We will start by rerunning the code from the previous notebook to create a trained model

In [1]:
import pandas as pd
from sklearn.model_selection import train_test_split
from sklearn.linear_model import LinearRegression

In [2]:
# Load our data from the csv file
delays_df = pd.read_csv('Data/Lots_of_flight_data.csv') 

# Remove rows with null values since those will crash our linear regression model training
delays_df.dropna(inplace=True)

# Move our features into the X DataFrame
X = delays_df.loc[:,['DISTANCE', 'CRS_ELAPSED_TIME']]
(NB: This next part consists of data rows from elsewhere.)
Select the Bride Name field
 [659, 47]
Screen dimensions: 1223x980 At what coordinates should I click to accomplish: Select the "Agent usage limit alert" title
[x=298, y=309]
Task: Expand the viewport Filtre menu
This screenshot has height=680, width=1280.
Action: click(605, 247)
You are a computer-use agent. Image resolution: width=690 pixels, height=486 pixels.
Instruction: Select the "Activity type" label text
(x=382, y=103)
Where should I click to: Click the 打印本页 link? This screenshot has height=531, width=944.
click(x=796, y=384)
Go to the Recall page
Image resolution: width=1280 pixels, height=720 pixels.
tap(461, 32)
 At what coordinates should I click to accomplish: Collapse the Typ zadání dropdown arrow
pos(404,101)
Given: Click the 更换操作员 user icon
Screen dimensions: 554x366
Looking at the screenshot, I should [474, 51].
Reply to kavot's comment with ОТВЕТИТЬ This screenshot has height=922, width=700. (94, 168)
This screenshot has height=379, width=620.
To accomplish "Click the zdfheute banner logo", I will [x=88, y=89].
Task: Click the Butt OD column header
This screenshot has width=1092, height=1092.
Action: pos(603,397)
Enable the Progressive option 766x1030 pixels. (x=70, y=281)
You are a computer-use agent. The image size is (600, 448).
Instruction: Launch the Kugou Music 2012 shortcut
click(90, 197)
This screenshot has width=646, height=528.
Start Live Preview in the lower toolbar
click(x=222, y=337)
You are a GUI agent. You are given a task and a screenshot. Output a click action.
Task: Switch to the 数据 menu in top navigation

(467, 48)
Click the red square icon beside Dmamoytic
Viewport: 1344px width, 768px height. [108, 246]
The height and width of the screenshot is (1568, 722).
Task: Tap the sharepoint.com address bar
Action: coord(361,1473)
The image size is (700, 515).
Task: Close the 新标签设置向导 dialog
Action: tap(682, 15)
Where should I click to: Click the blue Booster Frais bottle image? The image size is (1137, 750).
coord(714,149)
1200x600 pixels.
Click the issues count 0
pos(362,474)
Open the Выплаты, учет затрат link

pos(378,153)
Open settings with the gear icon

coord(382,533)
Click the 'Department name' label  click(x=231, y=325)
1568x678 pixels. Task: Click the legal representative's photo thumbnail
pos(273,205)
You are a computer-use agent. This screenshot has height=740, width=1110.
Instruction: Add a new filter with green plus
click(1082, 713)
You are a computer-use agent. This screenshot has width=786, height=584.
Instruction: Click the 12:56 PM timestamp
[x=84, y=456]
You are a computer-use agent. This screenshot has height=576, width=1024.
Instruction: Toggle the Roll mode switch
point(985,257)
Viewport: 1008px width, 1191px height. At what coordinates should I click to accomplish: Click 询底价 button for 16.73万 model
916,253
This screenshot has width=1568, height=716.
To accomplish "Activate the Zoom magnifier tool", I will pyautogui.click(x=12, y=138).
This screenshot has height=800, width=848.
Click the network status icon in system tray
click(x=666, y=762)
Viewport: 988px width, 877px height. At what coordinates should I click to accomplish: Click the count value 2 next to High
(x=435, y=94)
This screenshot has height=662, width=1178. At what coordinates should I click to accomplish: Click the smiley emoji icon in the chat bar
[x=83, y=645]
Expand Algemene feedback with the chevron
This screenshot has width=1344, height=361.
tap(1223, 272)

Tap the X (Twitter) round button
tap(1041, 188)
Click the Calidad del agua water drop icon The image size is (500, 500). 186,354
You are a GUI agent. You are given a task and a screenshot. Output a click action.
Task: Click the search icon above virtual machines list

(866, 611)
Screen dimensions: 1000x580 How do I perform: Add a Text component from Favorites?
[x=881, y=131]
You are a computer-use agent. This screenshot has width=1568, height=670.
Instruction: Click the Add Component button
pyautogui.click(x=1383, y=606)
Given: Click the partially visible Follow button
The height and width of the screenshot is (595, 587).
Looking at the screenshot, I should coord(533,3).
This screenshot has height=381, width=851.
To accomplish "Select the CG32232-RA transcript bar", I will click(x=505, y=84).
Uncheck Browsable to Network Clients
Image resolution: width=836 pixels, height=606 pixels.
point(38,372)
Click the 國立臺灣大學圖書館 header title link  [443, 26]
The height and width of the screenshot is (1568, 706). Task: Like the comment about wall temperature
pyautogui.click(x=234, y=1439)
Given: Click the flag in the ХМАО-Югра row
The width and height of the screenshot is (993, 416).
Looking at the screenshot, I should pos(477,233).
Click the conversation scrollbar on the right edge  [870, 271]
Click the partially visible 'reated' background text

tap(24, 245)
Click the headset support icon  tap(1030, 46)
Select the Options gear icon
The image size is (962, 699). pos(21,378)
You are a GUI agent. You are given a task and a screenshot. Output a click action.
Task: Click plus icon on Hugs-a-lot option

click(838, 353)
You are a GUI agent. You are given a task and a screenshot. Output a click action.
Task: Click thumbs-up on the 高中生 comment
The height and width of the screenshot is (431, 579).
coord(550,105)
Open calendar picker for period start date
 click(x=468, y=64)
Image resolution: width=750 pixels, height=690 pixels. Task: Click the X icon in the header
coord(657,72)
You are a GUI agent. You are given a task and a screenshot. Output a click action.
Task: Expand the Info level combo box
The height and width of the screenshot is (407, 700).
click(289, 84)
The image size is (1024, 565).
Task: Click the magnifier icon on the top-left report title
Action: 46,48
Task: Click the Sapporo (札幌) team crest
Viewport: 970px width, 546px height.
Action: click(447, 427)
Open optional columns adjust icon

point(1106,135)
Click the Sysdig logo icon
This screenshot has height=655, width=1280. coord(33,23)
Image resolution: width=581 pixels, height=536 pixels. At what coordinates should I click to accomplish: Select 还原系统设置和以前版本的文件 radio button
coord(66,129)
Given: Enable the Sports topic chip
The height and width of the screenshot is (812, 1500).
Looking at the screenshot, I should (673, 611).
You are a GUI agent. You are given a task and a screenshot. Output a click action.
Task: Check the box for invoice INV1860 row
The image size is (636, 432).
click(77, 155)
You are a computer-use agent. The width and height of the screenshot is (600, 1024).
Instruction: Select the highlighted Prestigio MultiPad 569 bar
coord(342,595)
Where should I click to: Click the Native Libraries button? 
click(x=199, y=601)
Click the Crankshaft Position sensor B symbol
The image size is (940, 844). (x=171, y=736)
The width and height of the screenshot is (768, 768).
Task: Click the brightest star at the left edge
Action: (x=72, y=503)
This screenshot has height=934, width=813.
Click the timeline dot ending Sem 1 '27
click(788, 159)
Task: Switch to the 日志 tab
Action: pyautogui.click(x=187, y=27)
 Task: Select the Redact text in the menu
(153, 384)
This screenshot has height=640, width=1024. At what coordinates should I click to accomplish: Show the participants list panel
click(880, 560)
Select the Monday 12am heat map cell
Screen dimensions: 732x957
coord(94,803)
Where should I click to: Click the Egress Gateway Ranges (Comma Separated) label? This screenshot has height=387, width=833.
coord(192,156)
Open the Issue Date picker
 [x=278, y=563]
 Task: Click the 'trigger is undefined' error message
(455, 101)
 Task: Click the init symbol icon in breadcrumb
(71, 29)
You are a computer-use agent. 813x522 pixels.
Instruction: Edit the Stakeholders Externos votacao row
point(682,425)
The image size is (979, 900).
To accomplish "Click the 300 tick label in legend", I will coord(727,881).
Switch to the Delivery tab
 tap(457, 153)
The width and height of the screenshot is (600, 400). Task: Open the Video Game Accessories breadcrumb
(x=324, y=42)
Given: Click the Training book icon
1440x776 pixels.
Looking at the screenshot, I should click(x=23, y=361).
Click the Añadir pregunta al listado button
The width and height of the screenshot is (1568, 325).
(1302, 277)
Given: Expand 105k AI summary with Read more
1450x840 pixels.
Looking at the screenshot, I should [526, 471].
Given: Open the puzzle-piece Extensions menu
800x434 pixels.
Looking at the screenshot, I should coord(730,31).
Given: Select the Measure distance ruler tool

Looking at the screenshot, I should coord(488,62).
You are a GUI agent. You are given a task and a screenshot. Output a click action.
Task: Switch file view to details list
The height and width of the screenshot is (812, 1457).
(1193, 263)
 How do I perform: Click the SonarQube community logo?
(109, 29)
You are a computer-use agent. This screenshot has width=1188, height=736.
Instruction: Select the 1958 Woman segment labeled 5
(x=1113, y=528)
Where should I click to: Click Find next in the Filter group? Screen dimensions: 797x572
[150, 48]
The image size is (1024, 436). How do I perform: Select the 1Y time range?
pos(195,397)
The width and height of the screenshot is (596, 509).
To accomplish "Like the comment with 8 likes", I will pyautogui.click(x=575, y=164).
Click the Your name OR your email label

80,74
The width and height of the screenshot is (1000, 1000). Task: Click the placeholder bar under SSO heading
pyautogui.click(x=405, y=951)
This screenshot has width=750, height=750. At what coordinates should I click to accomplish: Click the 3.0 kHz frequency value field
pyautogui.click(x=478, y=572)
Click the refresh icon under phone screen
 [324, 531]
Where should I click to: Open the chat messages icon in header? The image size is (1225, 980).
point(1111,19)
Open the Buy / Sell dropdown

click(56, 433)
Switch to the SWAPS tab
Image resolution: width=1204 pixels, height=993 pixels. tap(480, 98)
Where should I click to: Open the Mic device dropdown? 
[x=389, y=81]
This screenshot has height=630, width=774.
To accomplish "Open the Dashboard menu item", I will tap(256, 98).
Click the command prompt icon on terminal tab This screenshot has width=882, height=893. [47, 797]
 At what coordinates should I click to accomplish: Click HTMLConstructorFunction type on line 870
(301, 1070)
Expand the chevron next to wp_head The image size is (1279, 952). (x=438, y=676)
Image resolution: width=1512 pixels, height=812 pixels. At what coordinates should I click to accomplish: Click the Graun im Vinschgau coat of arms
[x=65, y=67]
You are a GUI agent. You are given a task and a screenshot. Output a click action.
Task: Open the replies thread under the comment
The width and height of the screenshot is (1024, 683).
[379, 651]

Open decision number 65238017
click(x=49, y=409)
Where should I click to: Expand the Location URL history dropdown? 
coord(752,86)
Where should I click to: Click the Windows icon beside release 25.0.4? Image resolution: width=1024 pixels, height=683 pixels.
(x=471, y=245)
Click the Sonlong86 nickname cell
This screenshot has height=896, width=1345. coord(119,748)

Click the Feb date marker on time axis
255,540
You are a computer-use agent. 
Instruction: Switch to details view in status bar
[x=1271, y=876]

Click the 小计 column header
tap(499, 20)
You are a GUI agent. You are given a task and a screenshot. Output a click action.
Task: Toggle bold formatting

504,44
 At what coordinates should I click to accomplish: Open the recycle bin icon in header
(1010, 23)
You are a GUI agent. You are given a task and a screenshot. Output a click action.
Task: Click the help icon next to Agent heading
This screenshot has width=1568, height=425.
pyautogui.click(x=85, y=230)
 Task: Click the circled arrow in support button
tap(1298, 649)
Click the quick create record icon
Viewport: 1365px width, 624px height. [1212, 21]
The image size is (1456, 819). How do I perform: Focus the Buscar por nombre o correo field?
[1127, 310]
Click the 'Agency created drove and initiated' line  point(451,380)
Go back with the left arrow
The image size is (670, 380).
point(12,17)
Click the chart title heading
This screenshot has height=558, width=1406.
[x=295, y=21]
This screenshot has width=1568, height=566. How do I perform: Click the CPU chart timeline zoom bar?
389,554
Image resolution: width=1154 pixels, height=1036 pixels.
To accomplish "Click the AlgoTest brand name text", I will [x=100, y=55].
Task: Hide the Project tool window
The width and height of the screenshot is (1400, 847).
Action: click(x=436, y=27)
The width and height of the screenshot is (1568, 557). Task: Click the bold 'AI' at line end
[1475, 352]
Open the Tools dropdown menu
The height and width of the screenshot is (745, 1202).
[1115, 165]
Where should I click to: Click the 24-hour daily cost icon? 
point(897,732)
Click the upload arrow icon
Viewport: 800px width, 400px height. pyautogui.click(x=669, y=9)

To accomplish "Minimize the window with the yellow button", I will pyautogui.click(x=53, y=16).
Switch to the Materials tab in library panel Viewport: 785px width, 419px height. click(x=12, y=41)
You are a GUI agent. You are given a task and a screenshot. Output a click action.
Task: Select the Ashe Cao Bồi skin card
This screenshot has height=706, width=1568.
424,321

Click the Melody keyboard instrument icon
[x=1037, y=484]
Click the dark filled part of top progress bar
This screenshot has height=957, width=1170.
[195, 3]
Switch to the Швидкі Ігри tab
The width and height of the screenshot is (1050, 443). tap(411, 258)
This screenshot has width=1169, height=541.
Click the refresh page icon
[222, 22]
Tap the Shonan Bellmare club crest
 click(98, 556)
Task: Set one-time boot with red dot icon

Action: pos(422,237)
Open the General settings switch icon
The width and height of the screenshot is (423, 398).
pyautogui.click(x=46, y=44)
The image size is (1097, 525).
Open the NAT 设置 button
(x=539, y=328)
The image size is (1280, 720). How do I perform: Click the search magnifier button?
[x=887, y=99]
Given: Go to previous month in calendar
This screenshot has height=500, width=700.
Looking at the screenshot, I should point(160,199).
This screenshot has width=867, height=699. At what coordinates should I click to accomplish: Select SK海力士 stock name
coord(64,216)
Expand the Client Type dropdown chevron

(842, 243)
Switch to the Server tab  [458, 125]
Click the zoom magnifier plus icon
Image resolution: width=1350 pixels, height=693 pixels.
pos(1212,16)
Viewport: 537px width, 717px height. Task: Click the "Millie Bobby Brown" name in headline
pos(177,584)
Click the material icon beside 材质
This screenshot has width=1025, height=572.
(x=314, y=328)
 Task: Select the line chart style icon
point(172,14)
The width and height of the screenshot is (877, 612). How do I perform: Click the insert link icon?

# Move our labels into the y DataFrame
y = delays_df.loc[:,['ARR_DELAY']] 

# Split our data into test and training DataFrames
X_train, X_test, y_train, y_test = train_test_split(
    X, 
    y, 
    test_size=0.3, 
    random_state=42
)
regressor = LinearRegression()     # Create a scikit learn LinearRegression object
regressor.fit(X_train, y_train)    # Use the fit method to train the model using your training data

LinearRegression(copy_X=True, fit_intercept=True, n_jobs=None, normalize=False)

## Test the model
Use **Scikitlearn LinearRegression predict** to have our trained model predict values for our test data

We stored our test data in X_Test

We will store the predicted results in  y_pred

In [3]:
y_pred = regressor.predict(X_test)

In [4]:
y_pred

array([[3.47739078],
       [5.89055919],
       [4.33288464],
       ...,
       [5.84678979],
       [6.05195889],
       [5.66255414]])

When we split our data into training and test data we stored the actual values for each row of test data in the DataFrame y_test

We can compare the values in y_pred to the value in y_test to get a sense of how accurately our mdoel predicted arrival delays

In [5]:
y_test

Unnamed: 0,ARR_DELAY
291483,-5.0
98997,-12.0
23454,-9.0
110802,-14.0
49449,-20.0
94944,14.0
160885,-17.0
47572,-20.0
164800,20.0
62578,-9.0